"""

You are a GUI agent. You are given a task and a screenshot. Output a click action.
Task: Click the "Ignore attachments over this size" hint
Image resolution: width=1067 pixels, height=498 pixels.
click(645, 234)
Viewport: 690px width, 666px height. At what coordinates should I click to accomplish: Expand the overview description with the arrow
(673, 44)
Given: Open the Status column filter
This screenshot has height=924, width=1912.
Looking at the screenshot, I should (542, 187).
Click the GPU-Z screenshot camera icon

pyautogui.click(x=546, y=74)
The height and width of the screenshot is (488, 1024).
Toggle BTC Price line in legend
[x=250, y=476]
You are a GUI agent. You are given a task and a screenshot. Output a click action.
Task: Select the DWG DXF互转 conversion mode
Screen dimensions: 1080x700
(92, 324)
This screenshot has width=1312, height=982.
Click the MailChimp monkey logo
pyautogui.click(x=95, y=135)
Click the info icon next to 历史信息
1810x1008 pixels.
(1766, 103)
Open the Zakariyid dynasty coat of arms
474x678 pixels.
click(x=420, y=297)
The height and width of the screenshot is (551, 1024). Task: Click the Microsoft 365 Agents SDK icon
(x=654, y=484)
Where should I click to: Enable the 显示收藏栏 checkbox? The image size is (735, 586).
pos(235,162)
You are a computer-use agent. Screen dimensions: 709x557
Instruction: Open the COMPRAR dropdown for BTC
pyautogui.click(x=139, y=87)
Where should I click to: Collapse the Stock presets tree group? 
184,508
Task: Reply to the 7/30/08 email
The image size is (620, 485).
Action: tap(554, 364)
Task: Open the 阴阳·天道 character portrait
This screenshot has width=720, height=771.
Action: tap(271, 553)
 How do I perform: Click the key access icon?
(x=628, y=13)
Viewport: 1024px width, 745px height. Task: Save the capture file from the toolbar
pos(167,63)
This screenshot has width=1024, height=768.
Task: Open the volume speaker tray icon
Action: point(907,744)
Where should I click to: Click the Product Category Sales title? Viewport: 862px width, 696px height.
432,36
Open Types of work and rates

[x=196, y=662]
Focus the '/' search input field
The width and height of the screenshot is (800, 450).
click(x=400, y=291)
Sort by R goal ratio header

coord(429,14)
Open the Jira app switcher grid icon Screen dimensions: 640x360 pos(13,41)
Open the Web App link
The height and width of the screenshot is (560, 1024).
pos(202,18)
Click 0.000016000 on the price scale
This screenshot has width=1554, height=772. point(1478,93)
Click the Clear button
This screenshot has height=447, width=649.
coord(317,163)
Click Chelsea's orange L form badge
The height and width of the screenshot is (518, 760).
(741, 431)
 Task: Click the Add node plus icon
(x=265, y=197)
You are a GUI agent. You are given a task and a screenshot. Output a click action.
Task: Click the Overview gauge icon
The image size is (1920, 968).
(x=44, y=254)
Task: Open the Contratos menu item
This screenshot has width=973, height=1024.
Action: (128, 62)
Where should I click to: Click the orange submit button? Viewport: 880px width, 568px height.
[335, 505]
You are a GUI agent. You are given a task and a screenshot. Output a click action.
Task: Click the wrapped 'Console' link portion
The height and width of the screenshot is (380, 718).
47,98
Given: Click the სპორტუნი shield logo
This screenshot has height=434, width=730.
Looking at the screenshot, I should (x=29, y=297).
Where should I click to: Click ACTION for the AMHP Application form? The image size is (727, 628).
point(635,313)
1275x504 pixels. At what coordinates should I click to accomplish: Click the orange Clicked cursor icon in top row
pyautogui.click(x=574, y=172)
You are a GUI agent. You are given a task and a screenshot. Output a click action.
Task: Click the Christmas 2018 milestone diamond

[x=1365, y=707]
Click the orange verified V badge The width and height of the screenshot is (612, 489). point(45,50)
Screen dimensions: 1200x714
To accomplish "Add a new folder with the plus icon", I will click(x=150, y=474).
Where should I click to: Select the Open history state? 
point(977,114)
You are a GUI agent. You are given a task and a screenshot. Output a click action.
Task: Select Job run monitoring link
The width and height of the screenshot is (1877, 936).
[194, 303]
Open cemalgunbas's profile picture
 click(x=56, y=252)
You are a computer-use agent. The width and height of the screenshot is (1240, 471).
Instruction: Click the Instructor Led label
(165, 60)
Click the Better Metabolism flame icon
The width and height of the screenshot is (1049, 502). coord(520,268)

"""

Work task: Using the records above, output exactly the lines from the one containing "Task: Select Job run monitoring link" through the last line, and no others.

The completed task:
Task: Select Job run monitoring link
The width and height of the screenshot is (1877, 936).
[194, 303]
Open cemalgunbas's profile picture
 click(x=56, y=252)
You are a computer-use agent. The width and height of the screenshot is (1240, 471).
Instruction: Click the Instructor Led label
(165, 60)
Click the Better Metabolism flame icon
The width and height of the screenshot is (1049, 502). coord(520,268)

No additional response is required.